Geçmişi araştırmak ve mâzide yaşanmış hâdiseleri incelemek önemli bir husustur. Çünkü mâzide yaşanmış hâdiseler, o hâdiseleri bizzat yaşayan kimselerin malı olmaktan çıkmış ve artık bütün bir insanlığın malı olmuştur. Dolayısıyla sonradan gelen nesiller, ibret almaları, bazı çıkarımlarda bulunmaları ve hem şimdiki hem de gelecekteki yaşantıları için yol haritaları çizerken göz önünde bulundurmaları için, geçmiş dönem olay ve hâdiselerini inceleyip araştırmaları gerekmektedir…

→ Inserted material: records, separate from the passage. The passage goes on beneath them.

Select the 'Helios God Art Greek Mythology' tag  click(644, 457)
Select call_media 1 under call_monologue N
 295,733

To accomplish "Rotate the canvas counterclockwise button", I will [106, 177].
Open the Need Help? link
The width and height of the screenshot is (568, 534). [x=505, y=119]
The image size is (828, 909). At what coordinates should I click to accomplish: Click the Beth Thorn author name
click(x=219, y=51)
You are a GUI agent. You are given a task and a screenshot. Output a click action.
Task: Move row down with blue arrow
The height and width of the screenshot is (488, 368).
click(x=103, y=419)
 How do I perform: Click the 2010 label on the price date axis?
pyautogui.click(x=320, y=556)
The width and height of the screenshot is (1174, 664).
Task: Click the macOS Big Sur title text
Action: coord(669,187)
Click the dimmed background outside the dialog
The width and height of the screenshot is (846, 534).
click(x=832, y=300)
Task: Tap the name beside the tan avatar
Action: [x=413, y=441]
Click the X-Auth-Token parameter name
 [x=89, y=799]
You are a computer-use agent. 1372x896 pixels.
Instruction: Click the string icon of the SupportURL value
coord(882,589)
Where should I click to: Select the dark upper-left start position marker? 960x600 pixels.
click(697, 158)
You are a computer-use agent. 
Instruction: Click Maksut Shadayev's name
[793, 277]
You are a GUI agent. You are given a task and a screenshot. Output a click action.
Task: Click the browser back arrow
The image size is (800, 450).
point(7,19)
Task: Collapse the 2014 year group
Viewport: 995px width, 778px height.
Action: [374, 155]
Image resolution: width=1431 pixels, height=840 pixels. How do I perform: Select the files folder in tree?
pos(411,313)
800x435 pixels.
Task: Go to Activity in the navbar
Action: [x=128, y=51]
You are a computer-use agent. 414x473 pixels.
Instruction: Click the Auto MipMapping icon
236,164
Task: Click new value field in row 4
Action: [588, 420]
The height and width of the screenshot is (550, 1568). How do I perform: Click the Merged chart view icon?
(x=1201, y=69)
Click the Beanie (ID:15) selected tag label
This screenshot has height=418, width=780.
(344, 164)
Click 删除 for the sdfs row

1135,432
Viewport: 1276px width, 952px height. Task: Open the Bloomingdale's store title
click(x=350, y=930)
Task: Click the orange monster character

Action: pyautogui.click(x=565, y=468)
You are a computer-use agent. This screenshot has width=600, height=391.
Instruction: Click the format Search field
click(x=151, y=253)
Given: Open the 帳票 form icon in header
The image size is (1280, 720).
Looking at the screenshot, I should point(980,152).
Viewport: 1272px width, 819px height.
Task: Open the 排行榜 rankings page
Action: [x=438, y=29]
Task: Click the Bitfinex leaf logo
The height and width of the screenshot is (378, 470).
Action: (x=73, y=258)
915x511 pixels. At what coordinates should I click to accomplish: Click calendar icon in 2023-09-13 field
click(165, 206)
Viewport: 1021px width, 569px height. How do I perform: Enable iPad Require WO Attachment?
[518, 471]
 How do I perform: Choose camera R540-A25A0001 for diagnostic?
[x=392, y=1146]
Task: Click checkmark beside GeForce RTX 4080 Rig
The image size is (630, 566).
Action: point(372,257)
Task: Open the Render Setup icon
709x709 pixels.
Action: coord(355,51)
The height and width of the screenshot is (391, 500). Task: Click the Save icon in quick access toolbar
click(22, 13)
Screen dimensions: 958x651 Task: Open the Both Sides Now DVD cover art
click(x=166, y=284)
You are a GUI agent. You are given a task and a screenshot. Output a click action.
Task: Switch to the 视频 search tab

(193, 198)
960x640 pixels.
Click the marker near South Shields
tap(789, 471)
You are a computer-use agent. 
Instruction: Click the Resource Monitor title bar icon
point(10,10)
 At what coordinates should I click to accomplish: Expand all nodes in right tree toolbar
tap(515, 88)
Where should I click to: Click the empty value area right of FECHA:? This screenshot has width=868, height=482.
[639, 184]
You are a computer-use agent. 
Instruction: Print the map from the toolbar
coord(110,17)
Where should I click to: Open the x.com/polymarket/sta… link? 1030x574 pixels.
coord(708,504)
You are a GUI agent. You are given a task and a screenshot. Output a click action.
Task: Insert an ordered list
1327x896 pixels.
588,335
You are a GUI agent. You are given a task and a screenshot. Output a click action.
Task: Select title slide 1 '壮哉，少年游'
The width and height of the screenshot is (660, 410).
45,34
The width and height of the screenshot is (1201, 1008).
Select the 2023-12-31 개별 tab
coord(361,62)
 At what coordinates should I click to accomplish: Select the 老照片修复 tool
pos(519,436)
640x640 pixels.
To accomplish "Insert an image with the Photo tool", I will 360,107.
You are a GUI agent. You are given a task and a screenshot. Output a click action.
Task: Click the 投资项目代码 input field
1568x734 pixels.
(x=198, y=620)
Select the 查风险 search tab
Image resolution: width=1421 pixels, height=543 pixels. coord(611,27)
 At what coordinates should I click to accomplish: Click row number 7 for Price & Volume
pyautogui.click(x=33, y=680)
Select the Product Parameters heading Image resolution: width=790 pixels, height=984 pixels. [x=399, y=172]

Hem birey hem de toplumların yaşam öykülerinin, çok ince ve hassas yasalara tâbi olduğu gayet açıktır. Zira yeni medeniyetlerin ortaya çıkması ve tarih sahnesinden çekilmesi ya da devletlerin varlıklarını sürdürmesi ile yıkılıp gitmesi tesâdüfen olmamaktadır! Aksine bütün bunlar, çok açık, net ve keskin kanun ve yasalar (sünnetullah) doğrultusunda gerçekleşmektedir! Hatta toplumsal yasalar, hassaslık ve süreklilik bakımından, ilmî/bilimsel yasalardan daha geride değildirler. İşte bu sebeple toplumsal değişme ve ilerlemenin yasalarını bilmemek ya da bilmezlikten gelmek, neticeleri çok vahim sonuçlar doğurur.

İşte Kur’ân Kıssaları da insanlık tarihinin önemli cüzlerinden birisini oluşturur ve bu kıssaları bilmek, aklını yerli yerince kullanan hiçbir kimsenin kendisinden istiğnâ edemeyeceği ölçüde, araştırmacılar için son derece önemlidir. Allah Teâlâ şöyle buyurmaktadır: “İşte sana geçmişte olup bitenlerin mâhiyetinden de böyle bahsediyoruz; çünkü katımızdan hatırlatıcı bir öğreti bahşettik sana.[1] Geçmiş dönemlerde yaşayan insanların tarihi serüvenlerinden gâfil olan ve zâlimlerin elîm sonuyla, yeryüzünde bozgunculuk yapan kimselerin/toplumların nasıl helâk edildiklerini idrâk etmeyenleri yüce Mevlâ, şöyle kınamaktadır: “Peki, bu (hakkı inkâr eden) kimseler, yurtlarında gezip dolaştıkları kendilerinden önce gelip geçmiş nesillerden nicesini helâk ettiğimizi görerek, bundan kendileri için bir ders çıkarmadılar mı? Oysa, bu olguda, akıl sahipleri için mutlaka çıkarılacak dersler vardır![2]Sana içlerinden bazılarının kıssalarını anlattığımız bu (önceki) toplumlara kendi içlerinden çıkan elçiler, gerçekten de hakkın ne olduğu yolunda apaçık belgeler, burhanlar getirmişlerdi; ama onlar, bir kere yalan saydıkları şeye (bir daha) inanmak istemediler. İşte bunun içindir ki, Allah, hakikati inkâr edenlerin kalbine mühür vuruyor.[3]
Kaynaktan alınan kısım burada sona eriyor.